-- Records provided follows --

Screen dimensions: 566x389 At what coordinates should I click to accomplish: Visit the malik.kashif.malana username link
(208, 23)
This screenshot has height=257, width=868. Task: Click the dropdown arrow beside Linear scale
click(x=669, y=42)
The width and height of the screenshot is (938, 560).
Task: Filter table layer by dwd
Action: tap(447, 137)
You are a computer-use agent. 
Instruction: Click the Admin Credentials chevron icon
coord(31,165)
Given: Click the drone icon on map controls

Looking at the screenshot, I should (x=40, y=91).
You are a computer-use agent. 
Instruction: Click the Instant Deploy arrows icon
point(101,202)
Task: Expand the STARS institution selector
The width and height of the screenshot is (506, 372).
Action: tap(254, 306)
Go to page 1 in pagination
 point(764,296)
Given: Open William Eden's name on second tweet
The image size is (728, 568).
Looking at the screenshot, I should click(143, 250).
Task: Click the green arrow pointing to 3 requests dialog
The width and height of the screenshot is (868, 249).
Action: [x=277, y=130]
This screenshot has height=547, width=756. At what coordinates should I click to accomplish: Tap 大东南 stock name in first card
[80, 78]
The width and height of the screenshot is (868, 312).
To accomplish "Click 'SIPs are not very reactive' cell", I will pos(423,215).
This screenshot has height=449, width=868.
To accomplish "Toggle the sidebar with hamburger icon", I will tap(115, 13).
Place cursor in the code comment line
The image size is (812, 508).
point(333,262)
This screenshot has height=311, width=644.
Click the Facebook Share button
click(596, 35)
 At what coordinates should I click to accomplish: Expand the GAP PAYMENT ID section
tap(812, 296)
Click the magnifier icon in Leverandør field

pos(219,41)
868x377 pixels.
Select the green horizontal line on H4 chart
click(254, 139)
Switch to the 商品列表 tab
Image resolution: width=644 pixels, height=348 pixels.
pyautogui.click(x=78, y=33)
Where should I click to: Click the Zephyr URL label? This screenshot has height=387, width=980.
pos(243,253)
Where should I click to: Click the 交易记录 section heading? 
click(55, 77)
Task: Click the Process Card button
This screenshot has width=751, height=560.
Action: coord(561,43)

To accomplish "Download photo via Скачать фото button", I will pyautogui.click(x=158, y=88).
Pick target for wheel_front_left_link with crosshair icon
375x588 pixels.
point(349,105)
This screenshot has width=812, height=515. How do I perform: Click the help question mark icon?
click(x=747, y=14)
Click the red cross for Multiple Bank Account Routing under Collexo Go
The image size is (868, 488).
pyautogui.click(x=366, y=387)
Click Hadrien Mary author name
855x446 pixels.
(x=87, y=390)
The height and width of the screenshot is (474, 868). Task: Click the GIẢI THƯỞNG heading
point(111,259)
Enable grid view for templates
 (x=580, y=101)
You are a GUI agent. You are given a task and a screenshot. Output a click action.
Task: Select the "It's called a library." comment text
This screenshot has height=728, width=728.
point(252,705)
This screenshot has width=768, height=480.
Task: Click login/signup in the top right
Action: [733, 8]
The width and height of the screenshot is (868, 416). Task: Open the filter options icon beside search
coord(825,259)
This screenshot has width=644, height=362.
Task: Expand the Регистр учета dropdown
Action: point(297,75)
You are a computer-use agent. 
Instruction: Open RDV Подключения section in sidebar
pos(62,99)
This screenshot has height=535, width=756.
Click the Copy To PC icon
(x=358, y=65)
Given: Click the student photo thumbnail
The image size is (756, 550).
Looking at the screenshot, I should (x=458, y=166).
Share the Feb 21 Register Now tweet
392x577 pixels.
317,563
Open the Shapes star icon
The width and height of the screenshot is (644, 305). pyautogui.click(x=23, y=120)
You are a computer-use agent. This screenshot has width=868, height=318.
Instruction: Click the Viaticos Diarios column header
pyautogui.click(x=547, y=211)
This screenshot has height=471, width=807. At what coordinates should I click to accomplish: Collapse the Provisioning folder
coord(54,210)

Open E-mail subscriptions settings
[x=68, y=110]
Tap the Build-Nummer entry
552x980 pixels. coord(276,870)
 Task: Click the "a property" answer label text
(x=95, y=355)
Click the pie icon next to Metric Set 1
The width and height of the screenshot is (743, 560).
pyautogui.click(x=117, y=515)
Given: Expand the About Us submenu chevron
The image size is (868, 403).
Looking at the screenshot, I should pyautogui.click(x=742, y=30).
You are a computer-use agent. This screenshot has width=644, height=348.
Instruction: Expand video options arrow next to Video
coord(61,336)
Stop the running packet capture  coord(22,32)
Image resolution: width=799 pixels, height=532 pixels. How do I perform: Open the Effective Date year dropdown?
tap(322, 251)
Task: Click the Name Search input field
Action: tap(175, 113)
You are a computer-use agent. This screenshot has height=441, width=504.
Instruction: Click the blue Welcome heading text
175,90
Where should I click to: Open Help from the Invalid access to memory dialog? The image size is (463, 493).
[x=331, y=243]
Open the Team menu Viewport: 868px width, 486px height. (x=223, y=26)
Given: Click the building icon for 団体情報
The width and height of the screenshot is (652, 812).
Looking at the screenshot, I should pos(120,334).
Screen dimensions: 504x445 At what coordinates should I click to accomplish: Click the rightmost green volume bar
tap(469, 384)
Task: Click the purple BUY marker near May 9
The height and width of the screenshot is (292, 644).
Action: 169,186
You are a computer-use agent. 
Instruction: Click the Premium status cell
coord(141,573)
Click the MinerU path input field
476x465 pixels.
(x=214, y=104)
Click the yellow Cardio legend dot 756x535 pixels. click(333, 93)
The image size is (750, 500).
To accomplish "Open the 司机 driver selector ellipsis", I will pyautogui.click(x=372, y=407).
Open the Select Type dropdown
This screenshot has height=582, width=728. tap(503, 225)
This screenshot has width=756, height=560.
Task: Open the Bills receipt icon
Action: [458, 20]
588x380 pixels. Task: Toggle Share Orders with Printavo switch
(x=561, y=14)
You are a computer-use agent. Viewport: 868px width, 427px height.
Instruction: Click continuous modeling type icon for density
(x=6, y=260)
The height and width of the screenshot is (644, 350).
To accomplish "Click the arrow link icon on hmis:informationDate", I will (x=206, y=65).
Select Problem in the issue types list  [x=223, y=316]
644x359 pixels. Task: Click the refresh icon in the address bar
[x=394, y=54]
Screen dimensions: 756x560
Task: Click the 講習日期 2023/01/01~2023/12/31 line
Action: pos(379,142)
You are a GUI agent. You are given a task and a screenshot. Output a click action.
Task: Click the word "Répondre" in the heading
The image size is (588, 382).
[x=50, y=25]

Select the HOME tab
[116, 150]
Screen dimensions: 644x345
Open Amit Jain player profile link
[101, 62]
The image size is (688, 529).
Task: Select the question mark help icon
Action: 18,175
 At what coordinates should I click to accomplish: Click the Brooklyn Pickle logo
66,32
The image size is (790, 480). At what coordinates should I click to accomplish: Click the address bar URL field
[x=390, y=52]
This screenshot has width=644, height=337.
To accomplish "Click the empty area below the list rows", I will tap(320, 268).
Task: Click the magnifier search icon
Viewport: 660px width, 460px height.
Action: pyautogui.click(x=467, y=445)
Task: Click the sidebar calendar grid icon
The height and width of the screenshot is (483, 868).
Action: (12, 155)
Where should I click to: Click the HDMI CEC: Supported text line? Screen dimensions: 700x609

-- Records provided concluded --

### Instructions to follow
Exactly and without omission, set down every entry.

### Result of the exercise
Screen dimensions: 566x389 At what coordinates should I click to accomplish: Visit the malik.kashif.malana username link
(208, 23)
This screenshot has height=257, width=868. Task: Click the dropdown arrow beside Linear scale
click(x=669, y=42)
The width and height of the screenshot is (938, 560).
Task: Filter table layer by dwd
Action: tap(447, 137)
You are a computer-use agent. 
Instruction: Click the Admin Credentials chevron icon
coord(31,165)
Given: Click the drone icon on map controls

Looking at the screenshot, I should (x=40, y=91).
You are a computer-use agent. 
Instruction: Click the Instant Deploy arrows icon
point(101,202)
Task: Expand the STARS institution selector
The width and height of the screenshot is (506, 372).
Action: tap(254, 306)
Go to page 1 in pagination
 point(764,296)
Given: Open William Eden's name on second tweet
The image size is (728, 568).
Looking at the screenshot, I should click(143, 250).
Task: Click the green arrow pointing to 3 requests dialog
The width and height of the screenshot is (868, 249).
Action: [x=277, y=130]
This screenshot has height=547, width=756. At what coordinates should I click to accomplish: Tap 大东南 stock name in first card
[80, 78]
The width and height of the screenshot is (868, 312).
To accomplish "Click 'SIPs are not very reactive' cell", I will pos(423,215).
This screenshot has height=449, width=868.
To accomplish "Toggle the sidebar with hamburger icon", I will tap(115, 13).
Place cursor in the code comment line
The image size is (812, 508).
point(333,262)
This screenshot has height=311, width=644.
Click the Facebook Share button
click(596, 35)
 At what coordinates should I click to accomplish: Expand the GAP PAYMENT ID section
tap(812, 296)
Click the magnifier icon in Leverandør field

pos(219,41)
868x377 pixels.
Select the green horizontal line on H4 chart
click(254, 139)
Switch to the 商品列表 tab
Image resolution: width=644 pixels, height=348 pixels.
pyautogui.click(x=78, y=33)
Where should I click to: Click the Zephyr URL label? This screenshot has height=387, width=980.
pos(243,253)
Where should I click to: Click the 交易记录 section heading? 
click(55, 77)
Task: Click the Process Card button
This screenshot has width=751, height=560.
Action: coord(561,43)

To accomplish "Download photo via Скачать фото button", I will pyautogui.click(x=158, y=88).
Pick target for wheel_front_left_link with crosshair icon
375x588 pixels.
point(349,105)
This screenshot has width=812, height=515. How do I perform: Click the help question mark icon?
click(x=747, y=14)
Click the red cross for Multiple Bank Account Routing under Collexo Go
The image size is (868, 488).
pyautogui.click(x=366, y=387)
Click Hadrien Mary author name
855x446 pixels.
(x=87, y=390)
The height and width of the screenshot is (474, 868). Task: Click the GIẢI THƯỞNG heading
point(111,259)
Enable grid view for templates
 (x=580, y=101)
You are a GUI agent. You are given a task and a screenshot. Output a click action.
Task: Select the "It's called a library." comment text
This screenshot has height=728, width=728.
point(252,705)
This screenshot has width=768, height=480.
Task: Click login/signup in the top right
Action: [733, 8]
The width and height of the screenshot is (868, 416). Task: Open the filter options icon beside search
coord(825,259)
This screenshot has width=644, height=362.
Task: Expand the Регистр учета dropdown
Action: point(297,75)
You are a computer-use agent. 
Instruction: Open RDV Подключения section in sidebar
pos(62,99)
This screenshot has height=535, width=756.
Click the Copy To PC icon
(x=358, y=65)
Given: Click the student photo thumbnail
The image size is (756, 550).
Looking at the screenshot, I should (x=458, y=166).
Share the Feb 21 Register Now tweet
392x577 pixels.
317,563
Open the Shapes star icon
The width and height of the screenshot is (644, 305). pyautogui.click(x=23, y=120)
You are a computer-use agent. This screenshot has width=868, height=318.
Instruction: Click the Viaticos Diarios column header
pyautogui.click(x=547, y=211)
This screenshot has height=471, width=807. At what coordinates should I click to accomplish: Collapse the Provisioning folder
coord(54,210)

Open E-mail subscriptions settings
[x=68, y=110]
Tap the Build-Nummer entry
552x980 pixels. coord(276,870)
 Task: Click the "a property" answer label text
(x=95, y=355)
Click the pie icon next to Metric Set 1
The width and height of the screenshot is (743, 560).
pyautogui.click(x=117, y=515)
Given: Expand the About Us submenu chevron
The image size is (868, 403).
Looking at the screenshot, I should pyautogui.click(x=742, y=30).
You are a computer-use agent. This screenshot has width=644, height=348.
Instruction: Expand video options arrow next to Video
coord(61,336)
Stop the running packet capture  coord(22,32)
Image resolution: width=799 pixels, height=532 pixels. How do I perform: Open the Effective Date year dropdown?
tap(322, 251)
Task: Click the Name Search input field
Action: tap(175, 113)
You are a computer-use agent. This screenshot has height=441, width=504.
Instruction: Click the blue Welcome heading text
175,90
Where should I click to: Open Help from the Invalid access to memory dialog? The image size is (463, 493).
[x=331, y=243]
Open the Team menu Viewport: 868px width, 486px height. (x=223, y=26)
Given: Click the building icon for 団体情報
The width and height of the screenshot is (652, 812).
Looking at the screenshot, I should pos(120,334).
Screen dimensions: 504x445 At what coordinates should I click to accomplish: Click the rightmost green volume bar
tap(469, 384)
Task: Click the purple BUY marker near May 9
The height and width of the screenshot is (292, 644).
Action: 169,186
You are a computer-use agent. 
Instruction: Click the Premium status cell
coord(141,573)
Click the MinerU path input field
476x465 pixels.
(x=214, y=104)
Click the yellow Cardio legend dot 756x535 pixels. click(333, 93)
The image size is (750, 500).
To accomplish "Open the 司机 driver selector ellipsis", I will pyautogui.click(x=372, y=407).
Open the Select Type dropdown
This screenshot has height=582, width=728. tap(503, 225)
This screenshot has width=756, height=560.
Task: Open the Bills receipt icon
Action: [458, 20]
588x380 pixels. Task: Toggle Share Orders with Printavo switch
(x=561, y=14)
You are a computer-use agent. Viewport: 868px width, 427px height.
Instruction: Click continuous modeling type icon for density
(x=6, y=260)
The height and width of the screenshot is (644, 350).
To accomplish "Click the arrow link icon on hmis:informationDate", I will (x=206, y=65).
Select Problem in the issue types list  [x=223, y=316]
644x359 pixels. Task: Click the refresh icon in the address bar
[x=394, y=54]
Screen dimensions: 756x560
Task: Click the 講習日期 2023/01/01~2023/12/31 line
Action: pos(379,142)
You are a GUI agent. You are given a task and a screenshot. Output a click action.
Task: Click the word "Répondre" in the heading
The image size is (588, 382).
[x=50, y=25]

Select the HOME tab
[116, 150]
Screen dimensions: 644x345
Open Amit Jain player profile link
[101, 62]
The image size is (688, 529).
Task: Select the question mark help icon
Action: 18,175
 At what coordinates should I click to accomplish: Click the Brooklyn Pickle logo
66,32
The image size is (790, 480). At what coordinates should I click to accomplish: Click the address bar URL field
[x=390, y=52]
This screenshot has width=644, height=337.
To accomplish "Click the empty area below the list rows", I will tap(320, 268).
Task: Click the magnifier search icon
Viewport: 660px width, 460px height.
Action: pyautogui.click(x=467, y=445)
Task: Click the sidebar calendar grid icon
The height and width of the screenshot is (483, 868).
Action: (12, 155)
Where should I click to: Click the HDMI CEC: Supported text line? Screen dimensions: 700x609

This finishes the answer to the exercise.